• _REQUIRED ACTION 1_:
Can you rewrite the paragraph of the Pilgrim UCC post that begins "I was invited to the retreat by an accident of timing" more briefly, keeping its main facts?
• _REQUIRED ACTION 2_:
In the Pilgrim UCC post, edit the passage from "This is the" to "state of shock." by replacing "grief workshop" with "healing workshop".
• _REQUIRED ACTION 3_:
Can you pick up the Pilgrim UCC post from the point where it stops and continue it?

• _DOCUMENT SECTION_:
-=-=-=-=-

Pilgrim UCC in St Louis

For members and friends of Pilgrim Congregational Church United Church of Christ

This is the time between the times

I wasn’t at worship on the 16th of May until the very end.  I was doing a grief workshop at Grace UCC in O’Fallon.  Their pastor of nine years, Rev. James Caughlin, died from cancer just a few weeks ago.  He was taken very quickly and they are all still in a state of shock.

While we are also mourning the loss of our pastor, it is not at all the same thing.  I spent the day on the 17th with Cindy at a clergy retreat.  She and John and Abigail and Andrew are still in our midst, just not with us in worship.  She is no longer our pastor but she is still our friend and our sister in the faith.

I was invited to the retreat by an accident of timing.  It was only for clergy currently serving churches in the St. Louis Association.  As I am picking up the pastoral duties at Pilgrim for the month of May, I fit in under the wire.  For the month I am a member of the club.

The retreat was stimulated by the concerns we all have about the intense pressure the Church is under as our culture undergoes a momentous shift.  We know that the Church will not be what it has been.  The days of the Church being the place in the community where everyone turns to for connection and comfort are over.  The Church on the Green that is the institution that provides cohesion and continuity is a thing of the past.

But while we don’t know what the Church is going to be like, we certainly know that there will be a Church. Theologically we trust in the Church to be the risen Body of Christ.  But we also know that there will always be a need for a community of faith which gives us a sense of belonging and identity.  There will always be a need for an association of the faithful with which we act to transform the world around us into the Realm of God.  There will always be a need for a community in which we are held and challenged to grow into the fullness of Christ.  We just don’t know what it is going to look like.

-=-=-=-=-

• _AVAILABLE DATA_:
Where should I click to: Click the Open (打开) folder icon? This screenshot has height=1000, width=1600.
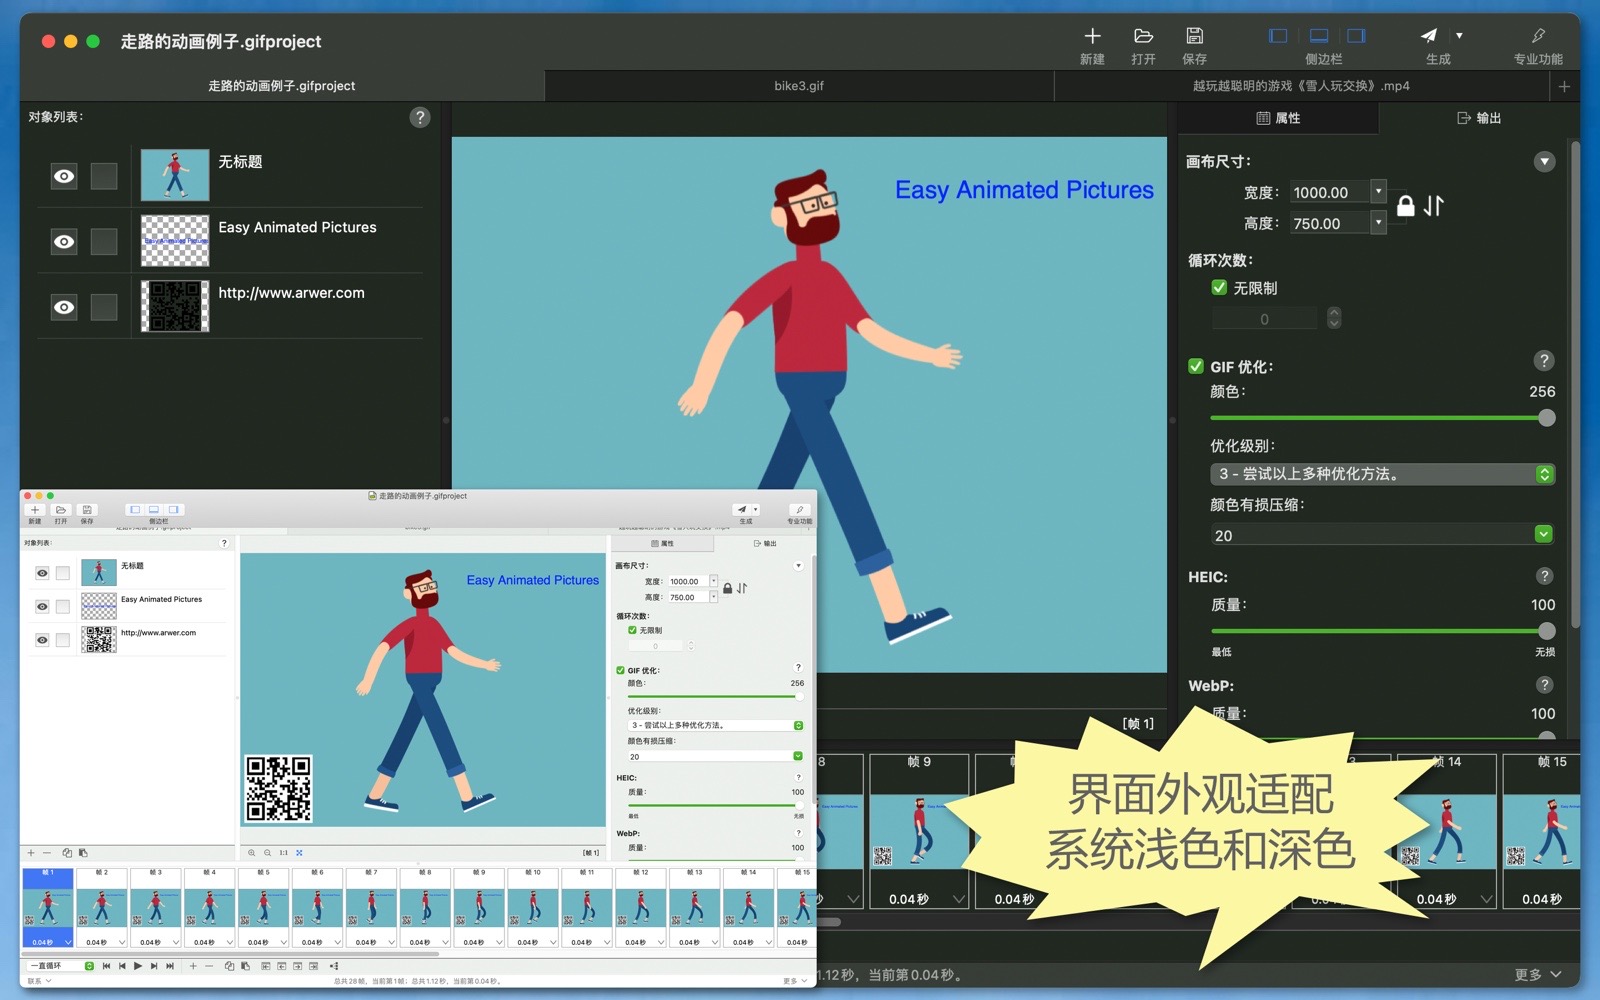click(1143, 37)

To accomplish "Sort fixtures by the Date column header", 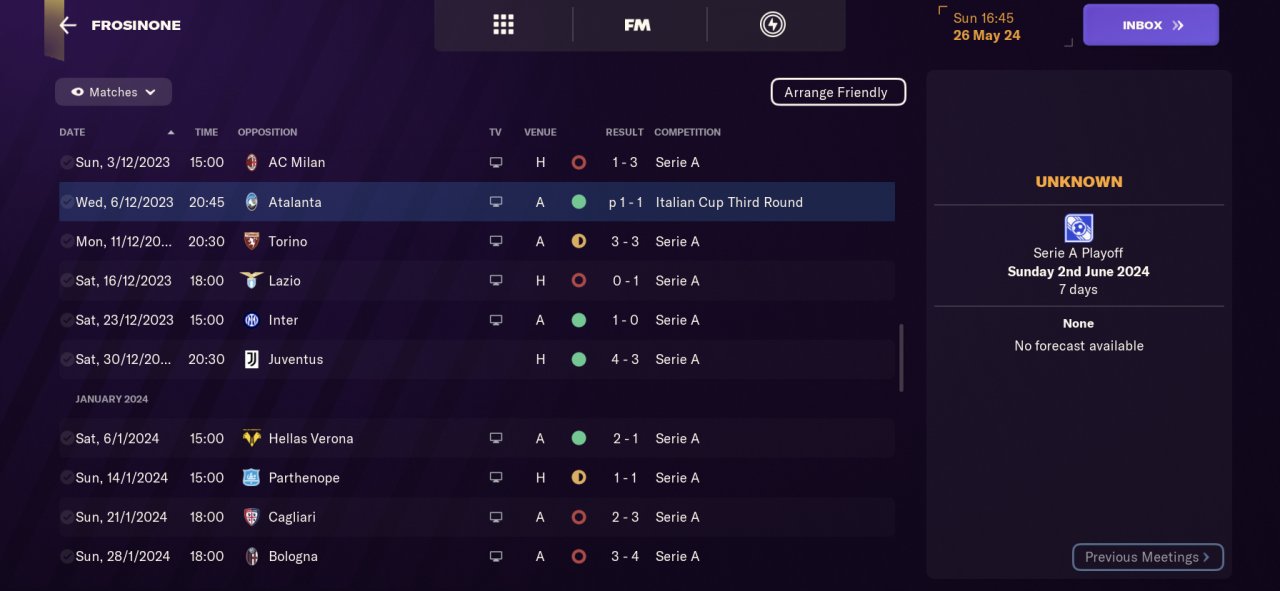I will [x=72, y=132].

-=-=-=-=-

• _OUTPUT 1_:
Timing alone got me invited to the retreat. It was limited to clergy currently serving churches in the St. Louis Association, and because I am taking on Pilgrim's pastoral duties for May, I qualified for that month.

• _OUTPUT 2_:
This is the time between the times

I wasn’t at worship on the 16th of May until the very end.  I was doing a healing workshop at Grace UCC in O’Fallon.  Their pastor of nine years, Rev. James Caughlin, died from cancer just a few weeks ago.  He was taken very quickly and they are all still in a state of shock.

• _OUTPUT 3_:
In a more immediate sense, we don’t know what Pilgrim is going to look like.  Sure, the granite blocks are not going to tumble down.  But the identity and mission of Pilgrim is in flux.  We are in a time of transition.

Beginning June 1 we will have as our Transitional Minister the Reverend Doctor Thomas Orin Bentz.  He is most recently from Milwaukee.  He and his wife, Lenore, will be moving to St. Louis to give us support and guidance for at least the next year.  Rev. Bentz has had extensive experience with large urban churches with diverse congregations.  He has served on the staff of the national church and on the staff of conferences.  We are indeed blessed to have someone with such rich experience to guide us.

So this is the time between the times: between the time of Pastor Bumb and the time of a new pastor who will be identified by the deliberations of our Search Committee.  The time between the church as we have known it and the church which is to come.